PROBLEM TO WORK ON - Transcribe the full passage on Mount Emei and the Zhu Ge Liang sites word for word, keeping every line in its original order.
··· PASSAGE SHOWN ···
1st treasure- Zhu Ge Liang's ancient poem
2nd treasure- ancient tables by Zhao Fan
Path frequented by Zhu Ge Liang while strategizing
Deep thoughts on Chinese legends
Mount Emei

Mount Emei is one of the four Sacred Buddhist Mountains in China. It is also listed as one of UNESCOs World Heritage site. This trip is for those who are physically inclined. It is 3099m above sea level and climate is cold due to the latitude. 663 steps had to be trodden before reaching the cable car which brought us up to the peak. During the 663 steps, there is no escape from fresh air. Lush greenery and its pristine surrounding are rare from what we get from the city. At the top, sits Buddhism architectures that hinted martial arts practice long ago. All along the trail, there were stalls selling food like sausages, buns, instant noodles and hot drinks to thaw the fingers. I savoured my beef instant noodles amidst the chilly weather backdroped by the green forrest. It was the best tea-time of the year!
Primates greeting us on the way hiking up the mountain
Stalls selling snacks but beware if you have a weak tummy
Lush greenery along the trail
Buddhist structure and temple
Golden temple at the peak

Best tea break ever!
··· INFORMATION PROVIDED ···
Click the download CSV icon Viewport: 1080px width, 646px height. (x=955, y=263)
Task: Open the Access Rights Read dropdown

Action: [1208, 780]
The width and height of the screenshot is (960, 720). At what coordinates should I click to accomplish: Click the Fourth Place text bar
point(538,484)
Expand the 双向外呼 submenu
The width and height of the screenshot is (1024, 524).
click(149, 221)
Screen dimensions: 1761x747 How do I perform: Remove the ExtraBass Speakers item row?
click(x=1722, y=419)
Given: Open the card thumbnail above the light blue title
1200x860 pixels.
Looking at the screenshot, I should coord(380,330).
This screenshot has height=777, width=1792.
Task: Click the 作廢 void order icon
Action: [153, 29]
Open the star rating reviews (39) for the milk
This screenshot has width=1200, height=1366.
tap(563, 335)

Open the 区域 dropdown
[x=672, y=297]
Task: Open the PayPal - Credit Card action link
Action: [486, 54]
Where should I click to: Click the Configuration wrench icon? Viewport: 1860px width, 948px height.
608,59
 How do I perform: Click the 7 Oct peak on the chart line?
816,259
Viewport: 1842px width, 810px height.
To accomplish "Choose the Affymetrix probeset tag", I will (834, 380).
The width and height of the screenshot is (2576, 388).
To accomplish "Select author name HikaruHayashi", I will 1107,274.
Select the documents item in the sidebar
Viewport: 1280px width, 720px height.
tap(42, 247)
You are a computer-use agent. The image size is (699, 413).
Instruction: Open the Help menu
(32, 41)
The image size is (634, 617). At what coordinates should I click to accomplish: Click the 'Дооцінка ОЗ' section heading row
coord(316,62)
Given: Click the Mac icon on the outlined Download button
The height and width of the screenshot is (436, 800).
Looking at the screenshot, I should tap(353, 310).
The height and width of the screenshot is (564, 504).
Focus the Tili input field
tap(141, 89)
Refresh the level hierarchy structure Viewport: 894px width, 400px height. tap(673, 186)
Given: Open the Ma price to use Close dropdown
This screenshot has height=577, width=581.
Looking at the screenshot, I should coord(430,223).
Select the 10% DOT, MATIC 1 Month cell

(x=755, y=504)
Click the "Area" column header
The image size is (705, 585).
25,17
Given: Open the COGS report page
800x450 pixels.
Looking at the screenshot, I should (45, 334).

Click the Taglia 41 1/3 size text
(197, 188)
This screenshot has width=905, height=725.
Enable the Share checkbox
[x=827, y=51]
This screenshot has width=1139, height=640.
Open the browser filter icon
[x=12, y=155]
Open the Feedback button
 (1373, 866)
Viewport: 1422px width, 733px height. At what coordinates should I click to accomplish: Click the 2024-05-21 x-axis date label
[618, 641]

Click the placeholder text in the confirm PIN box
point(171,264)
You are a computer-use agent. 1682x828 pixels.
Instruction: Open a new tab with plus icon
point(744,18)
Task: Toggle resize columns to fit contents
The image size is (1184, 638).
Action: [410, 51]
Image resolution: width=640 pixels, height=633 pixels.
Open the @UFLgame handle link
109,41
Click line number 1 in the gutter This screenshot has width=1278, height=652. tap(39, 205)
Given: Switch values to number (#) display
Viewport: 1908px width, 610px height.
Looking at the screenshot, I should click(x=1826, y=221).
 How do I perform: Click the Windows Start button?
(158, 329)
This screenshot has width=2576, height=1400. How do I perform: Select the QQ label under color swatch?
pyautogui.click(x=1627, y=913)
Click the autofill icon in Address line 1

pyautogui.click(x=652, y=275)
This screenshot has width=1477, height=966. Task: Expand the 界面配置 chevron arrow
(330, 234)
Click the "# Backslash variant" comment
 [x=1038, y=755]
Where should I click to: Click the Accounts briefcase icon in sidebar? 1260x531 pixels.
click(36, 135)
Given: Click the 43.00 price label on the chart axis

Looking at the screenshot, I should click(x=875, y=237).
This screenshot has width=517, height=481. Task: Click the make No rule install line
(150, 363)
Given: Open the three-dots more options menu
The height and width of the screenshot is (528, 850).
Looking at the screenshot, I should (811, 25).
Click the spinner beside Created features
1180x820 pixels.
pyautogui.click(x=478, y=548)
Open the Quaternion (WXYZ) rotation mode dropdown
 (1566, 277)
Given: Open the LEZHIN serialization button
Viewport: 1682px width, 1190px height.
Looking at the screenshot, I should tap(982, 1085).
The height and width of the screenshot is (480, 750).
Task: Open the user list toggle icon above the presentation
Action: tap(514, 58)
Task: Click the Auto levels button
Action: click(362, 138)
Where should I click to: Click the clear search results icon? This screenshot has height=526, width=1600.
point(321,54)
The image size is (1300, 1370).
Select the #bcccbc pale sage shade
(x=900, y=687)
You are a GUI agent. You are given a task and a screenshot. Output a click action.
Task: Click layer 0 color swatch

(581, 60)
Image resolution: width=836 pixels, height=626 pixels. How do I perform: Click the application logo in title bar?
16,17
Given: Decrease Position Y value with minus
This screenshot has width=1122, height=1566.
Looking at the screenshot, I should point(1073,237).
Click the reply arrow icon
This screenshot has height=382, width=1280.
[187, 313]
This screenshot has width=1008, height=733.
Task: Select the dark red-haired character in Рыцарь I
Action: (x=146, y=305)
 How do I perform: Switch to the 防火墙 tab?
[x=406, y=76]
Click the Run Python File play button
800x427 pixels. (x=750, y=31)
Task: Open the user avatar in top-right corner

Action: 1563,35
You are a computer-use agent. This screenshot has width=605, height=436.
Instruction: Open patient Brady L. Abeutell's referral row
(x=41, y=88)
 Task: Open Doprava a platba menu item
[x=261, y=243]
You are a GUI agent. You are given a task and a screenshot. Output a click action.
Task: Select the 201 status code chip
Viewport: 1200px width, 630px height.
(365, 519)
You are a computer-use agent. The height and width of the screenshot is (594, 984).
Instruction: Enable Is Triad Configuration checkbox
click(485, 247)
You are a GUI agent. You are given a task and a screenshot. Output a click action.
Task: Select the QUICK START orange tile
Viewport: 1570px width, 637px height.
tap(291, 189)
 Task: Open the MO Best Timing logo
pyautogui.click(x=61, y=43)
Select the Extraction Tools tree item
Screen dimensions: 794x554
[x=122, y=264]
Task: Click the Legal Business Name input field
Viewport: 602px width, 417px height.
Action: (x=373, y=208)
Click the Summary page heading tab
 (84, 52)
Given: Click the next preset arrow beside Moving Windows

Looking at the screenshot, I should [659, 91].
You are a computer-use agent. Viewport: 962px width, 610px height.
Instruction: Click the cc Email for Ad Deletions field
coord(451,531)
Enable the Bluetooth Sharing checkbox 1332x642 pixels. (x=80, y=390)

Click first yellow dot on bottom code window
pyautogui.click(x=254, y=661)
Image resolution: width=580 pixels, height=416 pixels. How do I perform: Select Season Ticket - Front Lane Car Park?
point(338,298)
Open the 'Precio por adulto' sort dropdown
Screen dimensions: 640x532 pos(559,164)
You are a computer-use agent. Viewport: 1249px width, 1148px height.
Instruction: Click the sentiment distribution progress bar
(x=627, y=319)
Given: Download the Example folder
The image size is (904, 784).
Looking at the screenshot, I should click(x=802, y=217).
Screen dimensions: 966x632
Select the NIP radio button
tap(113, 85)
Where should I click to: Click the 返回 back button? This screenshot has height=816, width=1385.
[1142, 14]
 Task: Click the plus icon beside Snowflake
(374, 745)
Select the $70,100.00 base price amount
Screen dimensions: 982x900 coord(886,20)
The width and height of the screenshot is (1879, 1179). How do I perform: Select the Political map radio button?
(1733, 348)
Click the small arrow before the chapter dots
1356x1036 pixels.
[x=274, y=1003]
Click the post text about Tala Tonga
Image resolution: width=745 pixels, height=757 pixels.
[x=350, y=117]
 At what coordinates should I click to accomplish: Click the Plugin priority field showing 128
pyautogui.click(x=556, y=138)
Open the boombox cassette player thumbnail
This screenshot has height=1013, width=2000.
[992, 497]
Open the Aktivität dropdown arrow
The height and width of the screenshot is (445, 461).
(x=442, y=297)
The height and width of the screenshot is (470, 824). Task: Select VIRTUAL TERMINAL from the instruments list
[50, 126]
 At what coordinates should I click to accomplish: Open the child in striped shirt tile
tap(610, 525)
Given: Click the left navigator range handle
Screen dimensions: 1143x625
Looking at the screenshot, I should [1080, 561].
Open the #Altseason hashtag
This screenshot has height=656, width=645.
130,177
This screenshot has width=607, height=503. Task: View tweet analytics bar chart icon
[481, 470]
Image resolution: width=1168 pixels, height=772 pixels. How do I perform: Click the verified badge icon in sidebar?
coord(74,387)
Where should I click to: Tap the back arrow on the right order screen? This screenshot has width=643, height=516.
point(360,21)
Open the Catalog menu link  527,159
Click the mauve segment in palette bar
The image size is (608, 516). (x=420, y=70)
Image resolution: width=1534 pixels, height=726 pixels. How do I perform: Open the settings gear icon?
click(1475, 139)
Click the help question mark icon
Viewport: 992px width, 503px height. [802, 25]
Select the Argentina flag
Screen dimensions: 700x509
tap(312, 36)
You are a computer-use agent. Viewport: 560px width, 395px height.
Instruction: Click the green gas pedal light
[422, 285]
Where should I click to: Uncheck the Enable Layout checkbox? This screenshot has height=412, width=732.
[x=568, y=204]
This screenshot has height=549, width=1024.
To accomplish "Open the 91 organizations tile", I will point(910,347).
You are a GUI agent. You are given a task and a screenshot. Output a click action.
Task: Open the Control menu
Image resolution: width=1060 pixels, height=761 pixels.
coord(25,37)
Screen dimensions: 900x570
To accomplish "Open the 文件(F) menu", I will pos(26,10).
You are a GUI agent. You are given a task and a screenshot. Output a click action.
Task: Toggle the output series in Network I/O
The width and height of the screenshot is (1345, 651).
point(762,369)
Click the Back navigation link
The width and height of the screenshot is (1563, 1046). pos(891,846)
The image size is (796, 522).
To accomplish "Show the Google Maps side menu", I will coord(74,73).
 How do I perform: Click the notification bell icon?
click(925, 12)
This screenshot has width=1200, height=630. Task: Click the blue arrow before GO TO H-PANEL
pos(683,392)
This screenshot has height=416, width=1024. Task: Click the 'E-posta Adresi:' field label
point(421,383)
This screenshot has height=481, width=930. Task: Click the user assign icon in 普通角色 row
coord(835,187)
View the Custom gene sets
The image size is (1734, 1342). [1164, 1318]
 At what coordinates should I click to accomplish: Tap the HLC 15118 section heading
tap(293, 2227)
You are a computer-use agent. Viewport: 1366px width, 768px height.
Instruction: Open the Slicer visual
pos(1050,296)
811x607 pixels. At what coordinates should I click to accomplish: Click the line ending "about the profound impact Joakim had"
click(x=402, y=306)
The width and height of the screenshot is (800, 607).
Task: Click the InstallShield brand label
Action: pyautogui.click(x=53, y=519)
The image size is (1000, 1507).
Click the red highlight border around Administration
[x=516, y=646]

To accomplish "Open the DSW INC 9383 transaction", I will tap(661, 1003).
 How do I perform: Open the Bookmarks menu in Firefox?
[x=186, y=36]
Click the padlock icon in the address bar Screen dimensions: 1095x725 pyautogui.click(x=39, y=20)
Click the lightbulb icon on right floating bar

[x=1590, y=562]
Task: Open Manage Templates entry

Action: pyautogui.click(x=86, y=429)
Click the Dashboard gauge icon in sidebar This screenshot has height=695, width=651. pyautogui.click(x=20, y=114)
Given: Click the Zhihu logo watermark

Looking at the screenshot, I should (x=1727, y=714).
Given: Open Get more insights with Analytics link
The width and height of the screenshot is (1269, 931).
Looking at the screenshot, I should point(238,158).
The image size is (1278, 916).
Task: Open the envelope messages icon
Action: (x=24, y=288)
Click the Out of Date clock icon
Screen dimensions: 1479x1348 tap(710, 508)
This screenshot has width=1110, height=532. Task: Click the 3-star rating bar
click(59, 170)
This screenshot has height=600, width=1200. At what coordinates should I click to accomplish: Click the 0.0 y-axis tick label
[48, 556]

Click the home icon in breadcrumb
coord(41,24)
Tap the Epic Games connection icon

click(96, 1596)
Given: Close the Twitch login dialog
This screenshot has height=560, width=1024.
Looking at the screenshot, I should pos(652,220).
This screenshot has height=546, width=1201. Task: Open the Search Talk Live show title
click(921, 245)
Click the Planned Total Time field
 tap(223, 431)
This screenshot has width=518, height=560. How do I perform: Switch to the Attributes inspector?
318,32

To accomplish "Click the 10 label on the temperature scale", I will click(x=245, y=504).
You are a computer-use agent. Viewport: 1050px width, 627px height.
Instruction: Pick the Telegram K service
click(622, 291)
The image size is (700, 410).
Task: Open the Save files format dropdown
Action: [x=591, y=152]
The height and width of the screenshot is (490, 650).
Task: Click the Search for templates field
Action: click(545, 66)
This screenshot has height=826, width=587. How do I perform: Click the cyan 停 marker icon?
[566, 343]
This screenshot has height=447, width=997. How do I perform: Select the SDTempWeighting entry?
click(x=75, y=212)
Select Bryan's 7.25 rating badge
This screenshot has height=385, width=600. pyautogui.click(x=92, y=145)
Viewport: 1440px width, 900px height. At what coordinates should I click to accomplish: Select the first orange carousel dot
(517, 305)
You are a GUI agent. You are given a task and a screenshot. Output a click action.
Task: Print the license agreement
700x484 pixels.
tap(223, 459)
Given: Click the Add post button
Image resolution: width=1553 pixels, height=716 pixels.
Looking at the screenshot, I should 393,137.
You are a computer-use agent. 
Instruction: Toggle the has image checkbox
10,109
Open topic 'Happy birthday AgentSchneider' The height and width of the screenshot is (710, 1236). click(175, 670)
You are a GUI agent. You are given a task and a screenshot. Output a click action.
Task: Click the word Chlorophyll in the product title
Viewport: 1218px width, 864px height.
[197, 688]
···
OUTPUT OF THE TASK -
1st treasure- Zhu Ge Liang's ancient poem
2nd treasure- ancient tables by Zhao Fan
Path frequented by Zhu Ge Liang while strategizing
Deep thoughts on Chinese legends
Mount Emei

Mount Emei is one of the four Sacred Buddhist Mountains in China. It is also listed as one of UNESCOs World Heritage site. This trip is for those who are physically inclined. It is 3099m above sea level and climate is cold due to the latitude. 663 steps had to be trodden before reaching the cable car which brought us up to the peak. During the 663 steps, there is no escape from fresh air. Lush greenery and its pristine surrounding are rare from what we get from the city. At the top, sits Buddhism architectures that hinted martial arts practice long ago. All along the trail, there were stalls selling food like sausages, buns, instant noodles and hot drinks to thaw the fingers. I savoured my beef instant noodles amidst the chilly weather backdroped by the green forrest. It was the best tea-time of the year!
Primates greeting us on the way hiking up the mountain
Stalls selling snacks but beware if you have a weak tummy
Lush greenery along the trail
Buddhist structure and temple
Golden temple at the peak

Best tea break ever!